Transcribe all the records below word for word, leaving the pictures out.

(Records about locating elements on screens)
================================

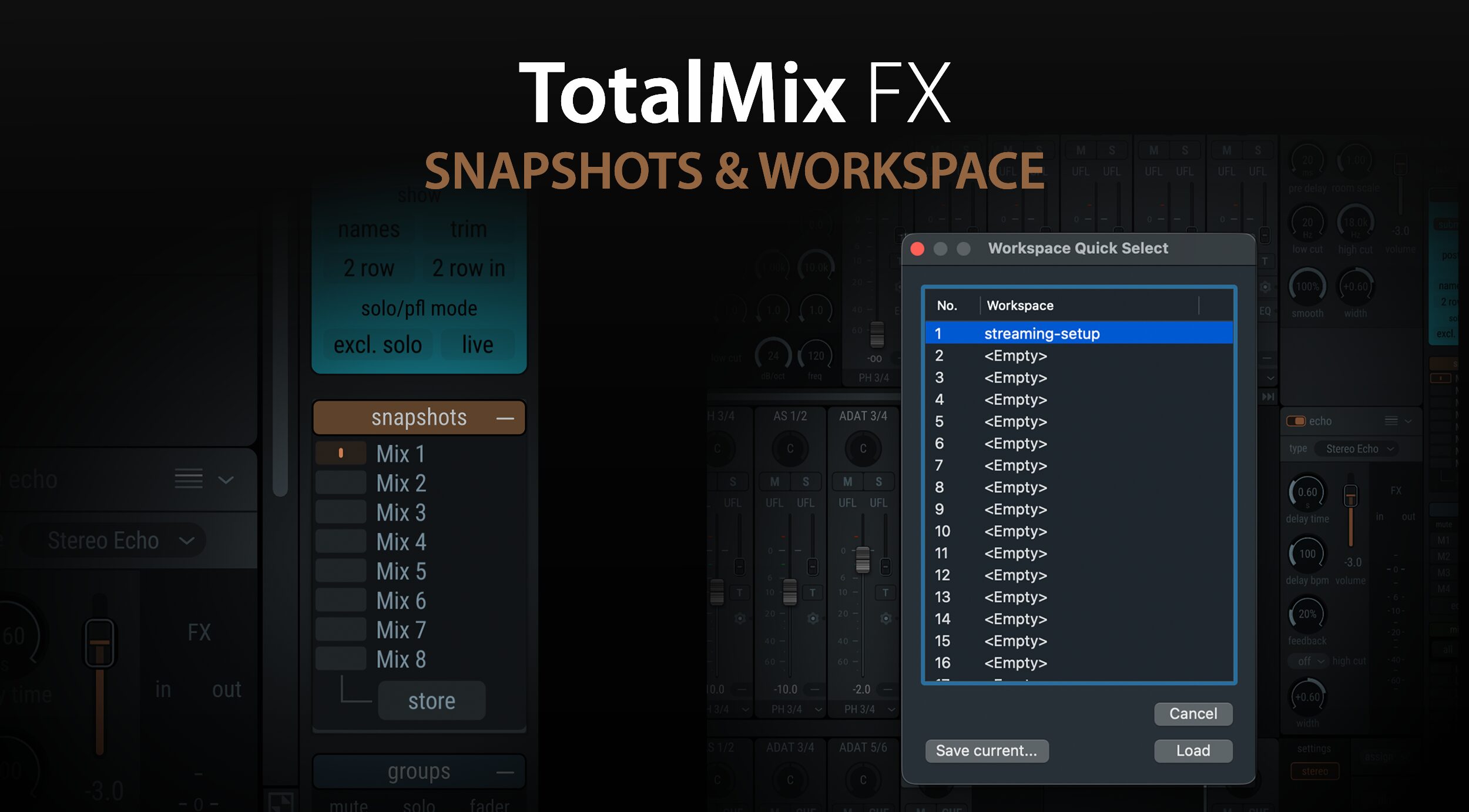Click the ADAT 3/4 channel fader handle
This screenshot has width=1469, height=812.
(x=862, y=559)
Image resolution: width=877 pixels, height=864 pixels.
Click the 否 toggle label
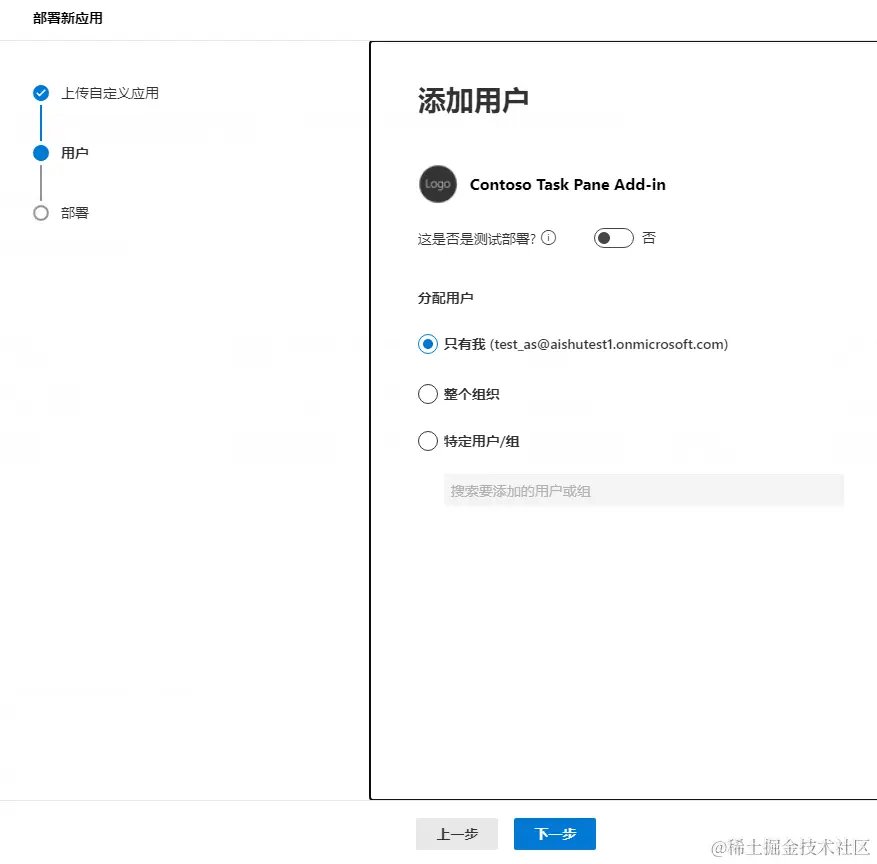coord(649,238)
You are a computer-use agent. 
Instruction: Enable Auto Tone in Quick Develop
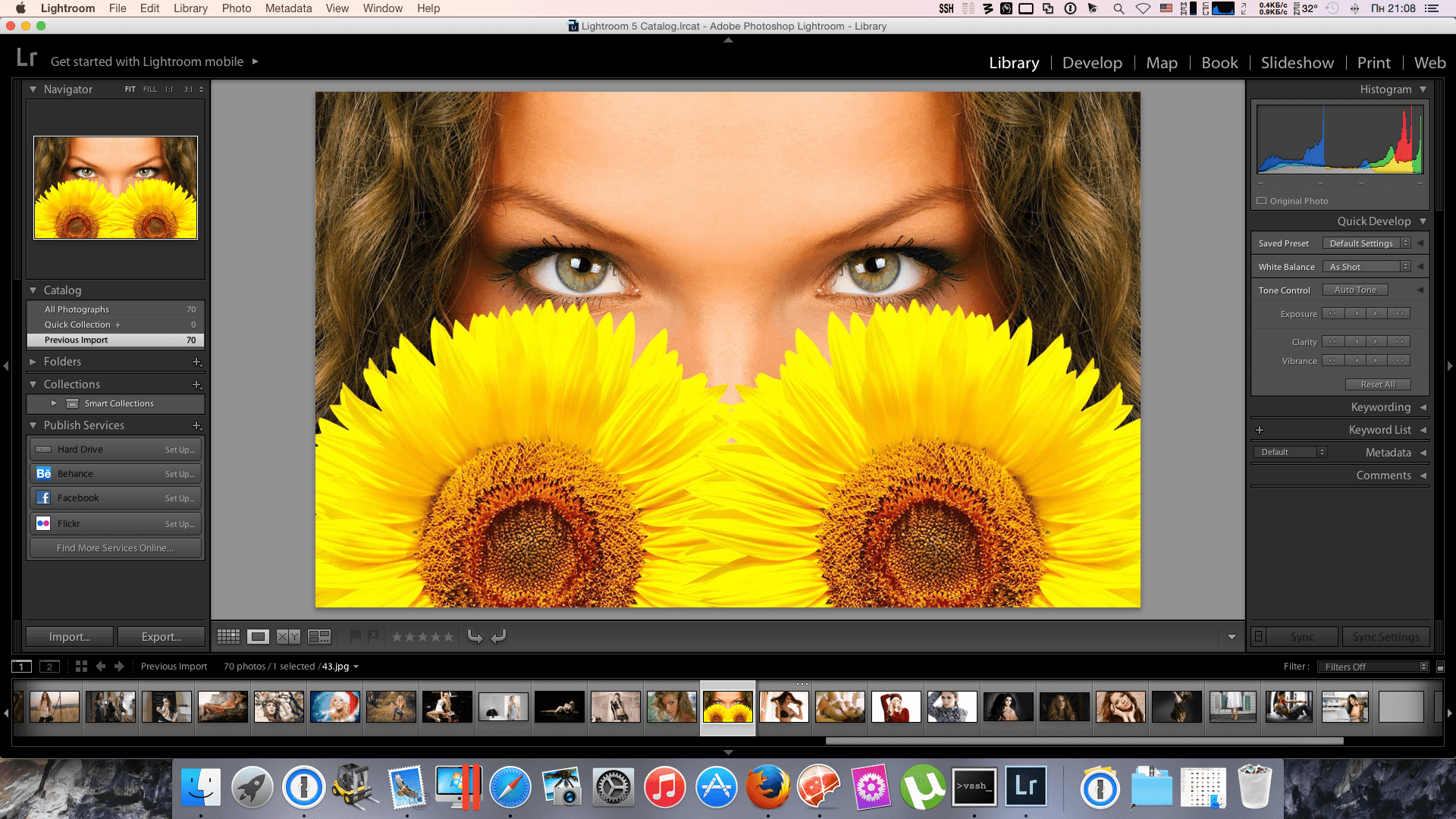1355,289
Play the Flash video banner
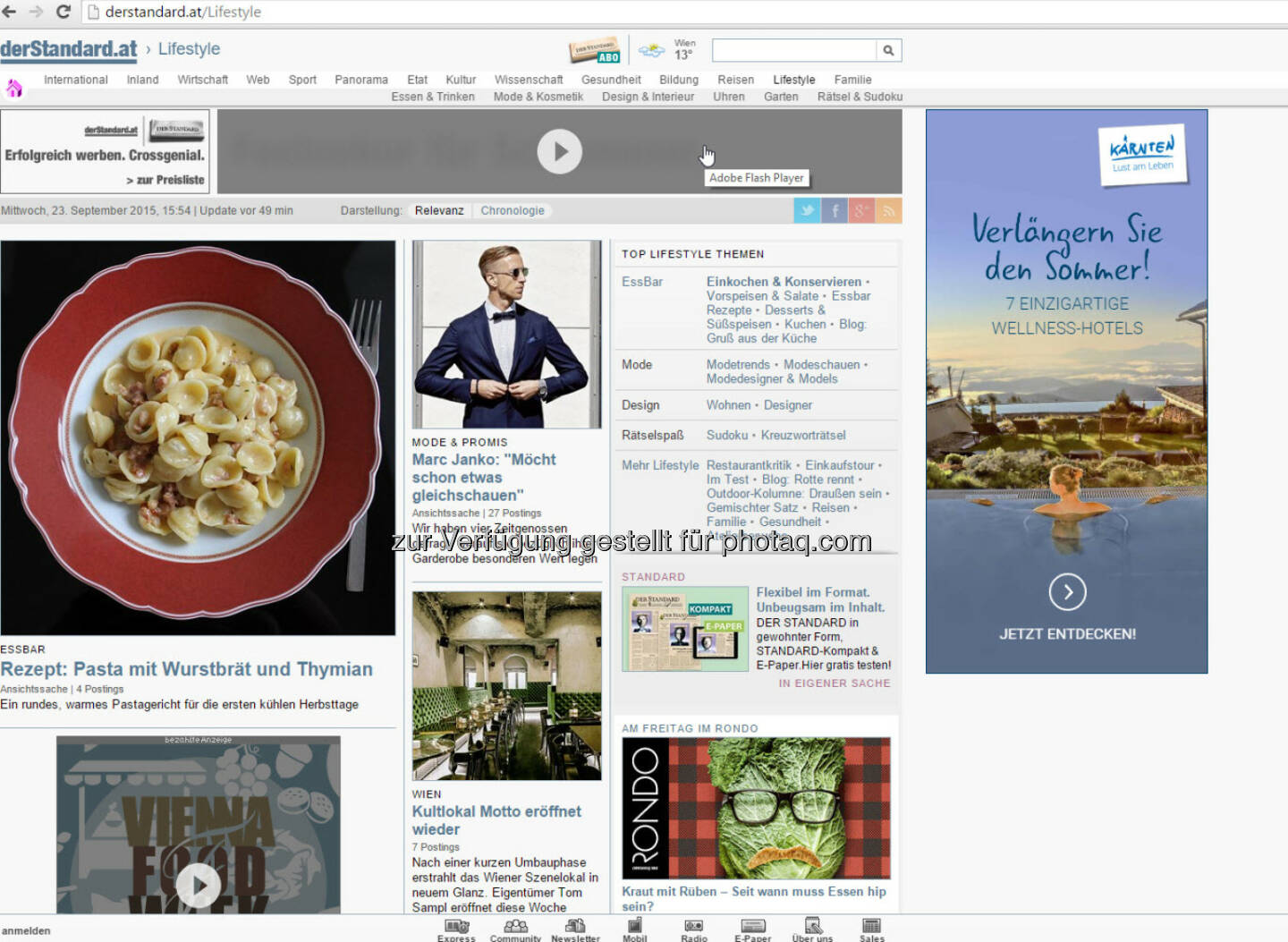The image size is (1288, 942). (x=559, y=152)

================================

== Finished task ==
Click the ADAT 3/4 channel fader handle
This screenshot has width=1469, height=812.
(x=862, y=559)
Image resolution: width=877 pixels, height=864 pixels.
Click the 否 toggle label
coord(649,238)
You are a computer-use agent. 
Instruction: Enable Auto Tone in Quick Develop
1355,289
Play the Flash video banner
The image size is (1288, 942). (x=559, y=152)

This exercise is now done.